As they walk back towards their bunks, Hotwire shakes her head. "You wonder why they are sending us on this mission?"

"Because we are expendable I am sure, they want to see if we can hold up to the test." CellPhone cracked a smile and headed to his bunk to do some research on this scientist.

[commecial break]


----------



## Knightfall (Jul 15, 2004)

Woohoo! Yo Joe!

Now if it only had pictures. 

Looking forward to reading this one, jezter6.


----------



## jezter6 (Jul 15, 2004)

Heromachine pics coming shortly. I'm still getting some quick character writeups from a few of the players to go with them.

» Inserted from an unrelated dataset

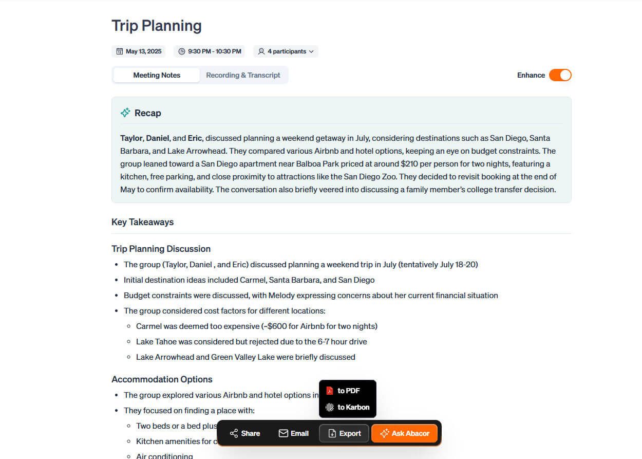This screenshot has width=642, height=459.
Task: Click the clock icon beside the meeting time
Action: coord(182,51)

Sadly, we were missing someone from our last session, so I send them on a 2-day leave pass, where they got into just as much trouble. Unfortunately, since we haven't finished this first mission yet, I can't put it up. But it's good. Good things to come. I have about 2-3 more updates of this mission coming hopefully before the weekend.


----------



## Seri (Aug 6, 2004)

hows it going? any new updates coming soon?


----------



## Brother Shatterstone (Aug 6, 2004)

Ditto what Seri said...   I think I'll make this the secound story hour I'm watching.


----------



## Angel of Adventure (Aug 7, 2004)

*Go Joe!*

Please post often!  This Story Hour looks very promising.


----------



## Broccli_Head (Aug 10, 2004)

Go Joe!

I'm on board...looks really fun


----------



## Knightfall (Aug 25, 2004)

Hello, is this going anywhere or what?


----------



## jezter6 (Aug 26, 2004)

I'll post up what I have maybe by sunday. We only got about an adventure and a half in before we were stuck on time constraints. Sadly it won't continue for a while. I will post what I have just to give you guys something.

Sorry for the lack of posting.


----------



## Peterson (Aug 26, 2004)

That's too bad Jez, looked like you had a cool thing going.

I especially liked Cellphone's last name - its even spelled right.

On a side note, I was a radioman for the US Navy for a while, and share the same initials (at least, first and last) to Cellphone.  Scary, eh?

Ah well, nothing's better than 'em military chicks....

Peterson


----------



## zouron (Sep 8, 2004)

Well the game as jez said is pretty much on standby :-( but he could update anyway cause we experienced a few more things after his last post, including a very funny situation involving an elevator.

But I added the cellphone heromachine picture, so one of our heroes can be displayed to those that want to know.


----------